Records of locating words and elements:
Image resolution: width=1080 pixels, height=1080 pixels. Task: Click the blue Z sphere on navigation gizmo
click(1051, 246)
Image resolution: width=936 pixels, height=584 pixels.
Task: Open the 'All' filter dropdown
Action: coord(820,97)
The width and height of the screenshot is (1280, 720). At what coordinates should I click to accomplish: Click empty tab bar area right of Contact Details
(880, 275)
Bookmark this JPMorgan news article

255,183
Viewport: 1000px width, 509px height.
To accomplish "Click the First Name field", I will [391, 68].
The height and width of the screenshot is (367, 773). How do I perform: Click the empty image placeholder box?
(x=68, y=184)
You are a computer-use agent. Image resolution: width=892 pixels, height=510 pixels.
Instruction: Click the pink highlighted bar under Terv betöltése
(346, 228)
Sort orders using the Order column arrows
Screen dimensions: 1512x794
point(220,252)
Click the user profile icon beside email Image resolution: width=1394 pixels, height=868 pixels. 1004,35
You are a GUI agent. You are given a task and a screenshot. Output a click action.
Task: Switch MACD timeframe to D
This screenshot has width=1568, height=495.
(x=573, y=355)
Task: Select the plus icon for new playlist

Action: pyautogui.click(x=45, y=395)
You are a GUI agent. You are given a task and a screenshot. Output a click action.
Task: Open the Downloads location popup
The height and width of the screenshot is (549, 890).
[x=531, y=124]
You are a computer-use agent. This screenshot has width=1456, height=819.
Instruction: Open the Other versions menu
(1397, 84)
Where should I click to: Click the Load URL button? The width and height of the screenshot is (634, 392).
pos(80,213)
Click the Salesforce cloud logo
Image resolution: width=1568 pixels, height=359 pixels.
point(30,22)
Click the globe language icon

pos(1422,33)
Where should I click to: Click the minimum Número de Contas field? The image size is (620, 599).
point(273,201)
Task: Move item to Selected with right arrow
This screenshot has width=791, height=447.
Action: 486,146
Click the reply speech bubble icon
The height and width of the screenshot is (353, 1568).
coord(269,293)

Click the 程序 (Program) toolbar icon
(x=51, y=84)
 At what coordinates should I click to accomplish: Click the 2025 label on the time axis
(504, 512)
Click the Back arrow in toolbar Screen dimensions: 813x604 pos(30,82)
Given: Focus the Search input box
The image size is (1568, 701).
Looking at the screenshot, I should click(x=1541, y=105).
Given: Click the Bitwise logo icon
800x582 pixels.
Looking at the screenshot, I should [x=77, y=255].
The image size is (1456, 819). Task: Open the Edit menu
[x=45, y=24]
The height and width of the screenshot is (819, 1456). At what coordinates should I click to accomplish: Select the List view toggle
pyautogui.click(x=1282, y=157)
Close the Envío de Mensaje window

**Required work**
Extract all of the entries above and reproduce every line verbatim, with no changes.

**Finished task**
Image resolution: width=1080 pixels, height=1080 pixels. Task: Click the blue Z sphere on navigation gizmo
click(1051, 246)
Image resolution: width=936 pixels, height=584 pixels.
Task: Open the 'All' filter dropdown
Action: coord(820,97)
The width and height of the screenshot is (1280, 720). At what coordinates should I click to accomplish: Click empty tab bar area right of Contact Details
(880, 275)
Bookmark this JPMorgan news article

255,183
Viewport: 1000px width, 509px height.
To accomplish "Click the First Name field", I will [391, 68].
The height and width of the screenshot is (367, 773). How do I perform: Click the empty image placeholder box?
(x=68, y=184)
You are a computer-use agent. Image resolution: width=892 pixels, height=510 pixels.
Instruction: Click the pink highlighted bar under Terv betöltése
(346, 228)
Sort orders using the Order column arrows
Screen dimensions: 1512x794
point(220,252)
Click the user profile icon beside email Image resolution: width=1394 pixels, height=868 pixels. 1004,35
You are a GUI agent. You are given a task and a screenshot. Output a click action.
Task: Switch MACD timeframe to D
This screenshot has width=1568, height=495.
(x=573, y=355)
Task: Select the plus icon for new playlist

Action: pyautogui.click(x=45, y=395)
You are a GUI agent. You are given a task and a screenshot. Output a click action.
Task: Open the Downloads location popup
The height and width of the screenshot is (549, 890).
[x=531, y=124]
You are a computer-use agent. This screenshot has width=1456, height=819.
Instruction: Open the Other versions menu
(1397, 84)
Where should I click to: Click the Load URL button? The width and height of the screenshot is (634, 392).
pos(80,213)
Click the Salesforce cloud logo
Image resolution: width=1568 pixels, height=359 pixels.
point(30,22)
Click the globe language icon

pos(1422,33)
Where should I click to: Click the minimum Número de Contas field? The image size is (620, 599).
point(273,201)
Task: Move item to Selected with right arrow
This screenshot has width=791, height=447.
Action: 486,146
Click the reply speech bubble icon
The height and width of the screenshot is (353, 1568).
coord(269,293)

Click the 程序 (Program) toolbar icon
(x=51, y=84)
 At what coordinates should I click to accomplish: Click the 2025 label on the time axis
(504, 512)
Click the Back arrow in toolbar Screen dimensions: 813x604 pos(30,82)
Given: Focus the Search input box
The image size is (1568, 701).
Looking at the screenshot, I should click(x=1541, y=105).
Given: Click the Bitwise logo icon
800x582 pixels.
Looking at the screenshot, I should [x=77, y=255].
The image size is (1456, 819). Task: Open the Edit menu
[x=45, y=24]
The height and width of the screenshot is (819, 1456). At what coordinates should I click to accomplish: Select the List view toggle
pyautogui.click(x=1282, y=157)
Close the Envío de Mensaje window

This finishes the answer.